Trecho para leitura:
Repare que para um gás ideal a variação em sua energia interna está associada apenas à variação em sua temperatura. Transformações isotérmicas envolvendo um gás ideal implicam portanto que o trabalho W realizado pelo sistema sobre a vizinhança iguala-se em módulo ao calor que entra no sistema oriundo da vizinhança.
Para a aplicação do primeiro princípio de termodinâmica devem-se respeitar as seguintes convenções :
  • Q > 0: calor é recebido pelo sistema oriundo de sua vizinhança.
  • Q < 0: calor cedido pelo sistema à vizinhança.
  • W > 0: volume do sistema aumenta; o sistema realiza trabalho sobre a vizinhança (cujo volume diminui).
  • W < 0: volume do sistema diminui; o sistema recebe energia na forma de trabalho oriunda de sua vizinhança (cujo volume aumenta).
  • DU> 0: a energia interna do sistema aumenta.
  • DU< 0: a energia interna do sistema diminui.

Linhas fornecidas:

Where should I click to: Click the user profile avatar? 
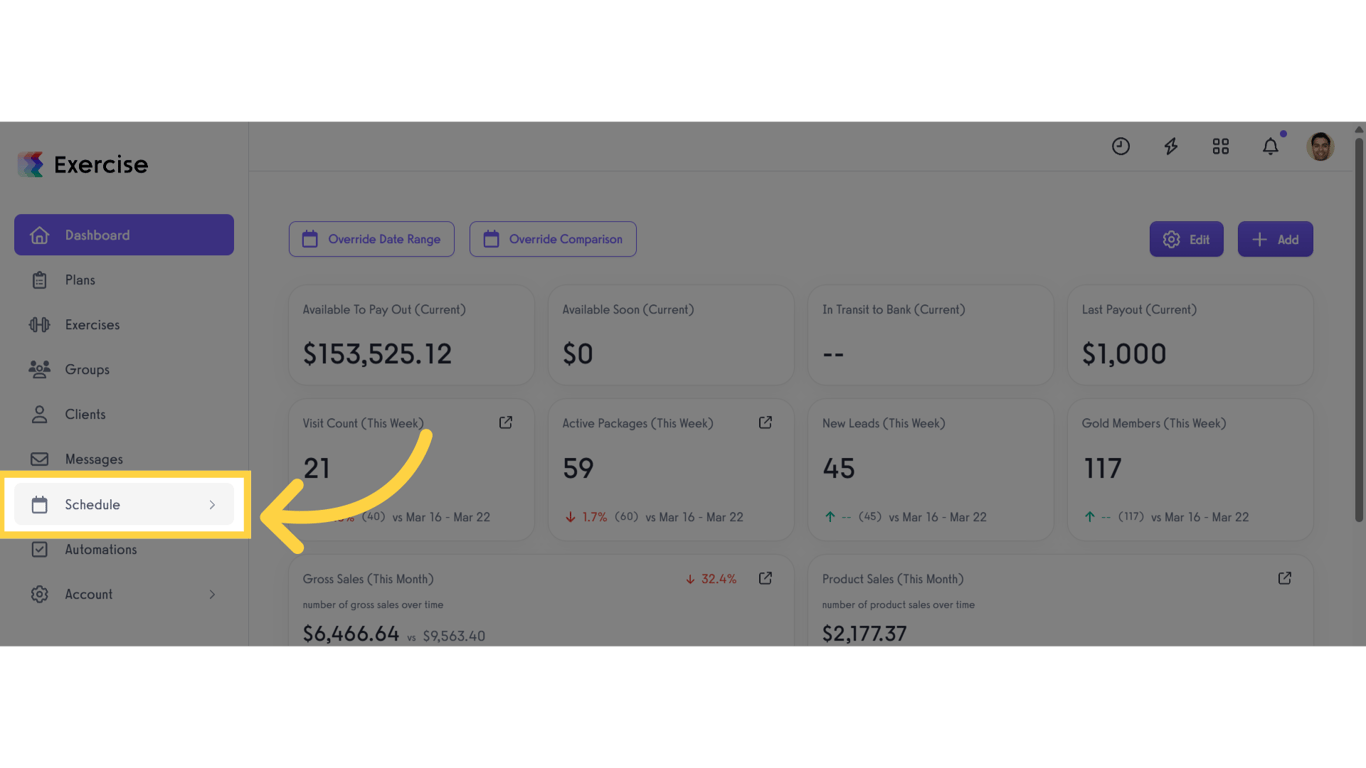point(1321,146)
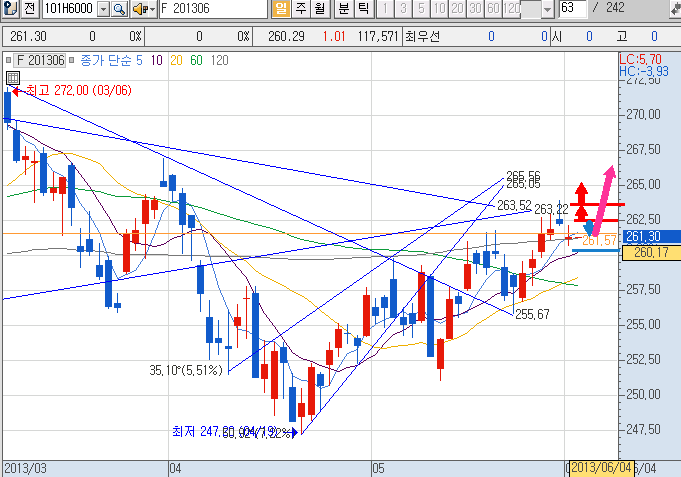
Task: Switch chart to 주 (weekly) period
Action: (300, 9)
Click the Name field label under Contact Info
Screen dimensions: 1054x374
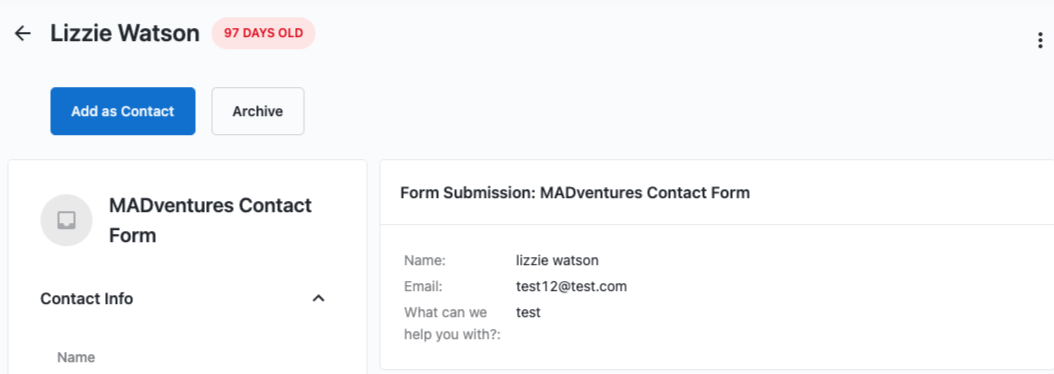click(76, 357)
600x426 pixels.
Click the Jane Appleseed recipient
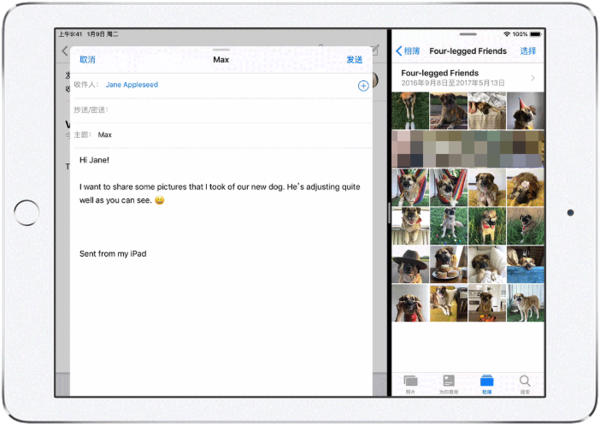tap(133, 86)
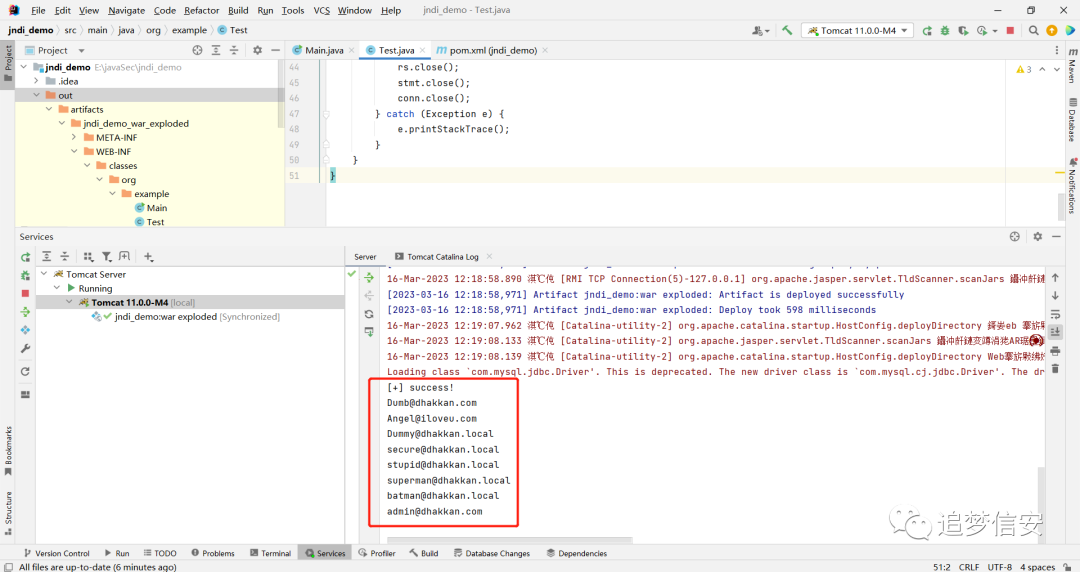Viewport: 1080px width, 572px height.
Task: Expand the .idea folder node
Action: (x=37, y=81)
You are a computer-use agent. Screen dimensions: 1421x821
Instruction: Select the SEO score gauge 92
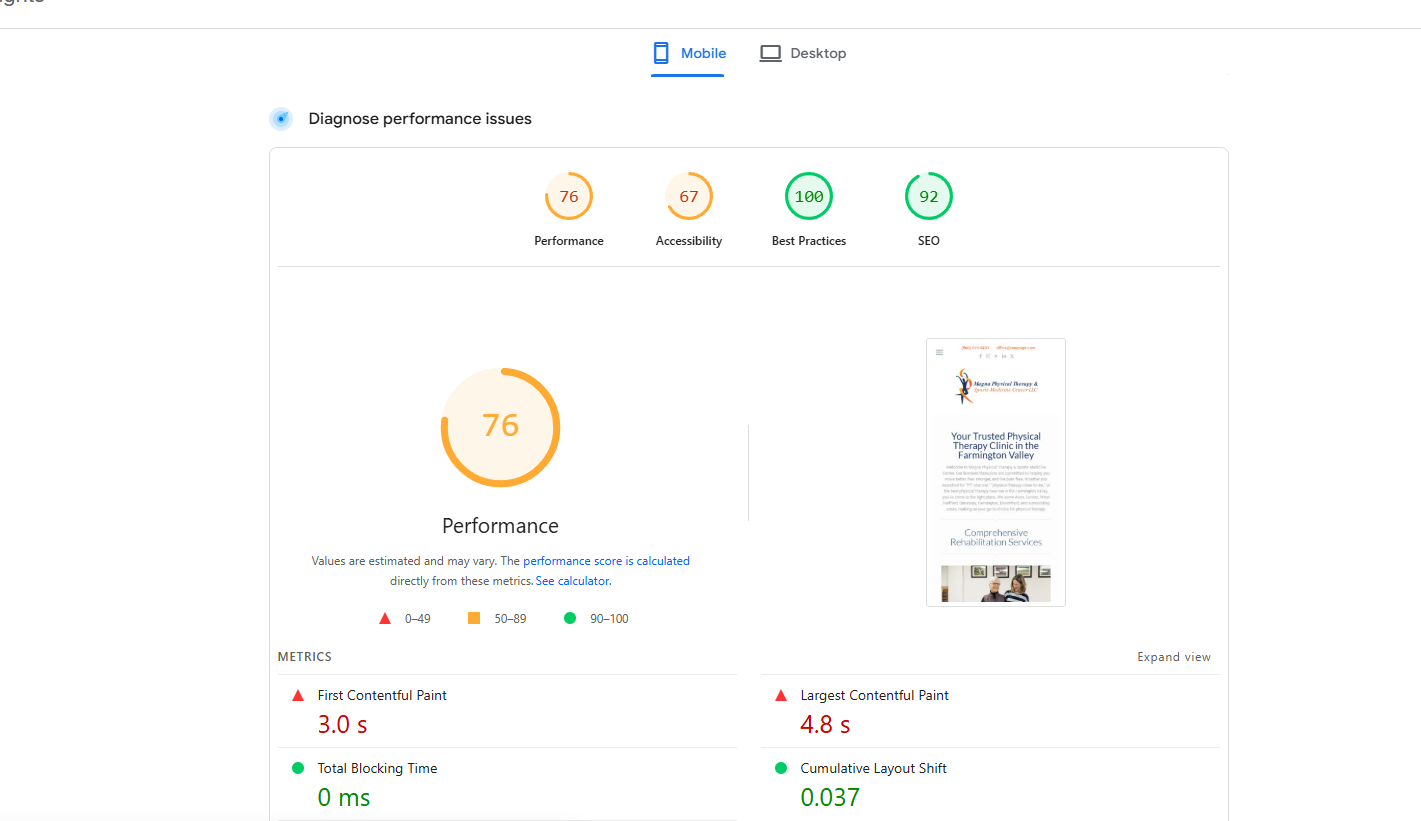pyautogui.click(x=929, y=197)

Conjunto de tarefas:
• a. Resuma em duas frases o trecho sobre o primeiro princípio da termodinâmica.
• b. Estenda o trecho sobre o primeiro princípio da termodinâmica, continuando a partir de sua última frase.
As linhas provêm de uma fonte diferente da do trecho.

Respostas por tarefa:
• a. Para um gás ideal, a variação da energia interna depende apenas da variação de temperatura, de modo que, numa transformação isotérmica, o trabalho realizado pelo sistema sobre a vizinhança iguala em módulo o calor que o sistema recebe dela. Na aplicação do primeiro princípio da termodinâmica, convenciona-se que Q é positivo quando o sistema recebe calor e negativo quando o cede, que W é positivo quando o volume do sistema aumenta e negativo quando diminui, e que DU é positivo ou negativo conforme a energia interna do sistema aumente ou diminua.

• b.
É muito comum associar-se de forma errônea o aumento da energia interna em um sistema a um aumento em sua temperatura. Embora esta relação mostre-se verdadeira para a maioria dos sistemas, ao rigor da análise esta associação não procede. Alguns exemplos bem simples, como a combustão de vapor de gasolina e oxigênio em um cilindro de automóvel - que por ser muito rápida, pode ser considerada um processo adiabático - ou uma simples mistura de sal e gelo, mostram que não há uma relação estrita entre energia interna e temperatura, mas sim entre energia térmica e temperatura.

Na combustão do vapor de gasolina e oxigênio formam-se vapor de água e gás carbônico que, ao fim, estão em temperatura muito maior do que a temperatura dos reagentes. Contudo a energia interna do sistema não varia. O que ocorre é a transformação de parte da energia potencial - uma das parcelas que integram a energia interna - do sistema em energia térmica, a outra parcela que a integra. Como o aumento na energia térmica é inteiramente oriundo da diminuição da energia potencial (energia química) do sistema, a energia interna permanece a mesma, e não há variação na energia interna do sistema, mesmo observando-se um enorme aumento em sua temperatura.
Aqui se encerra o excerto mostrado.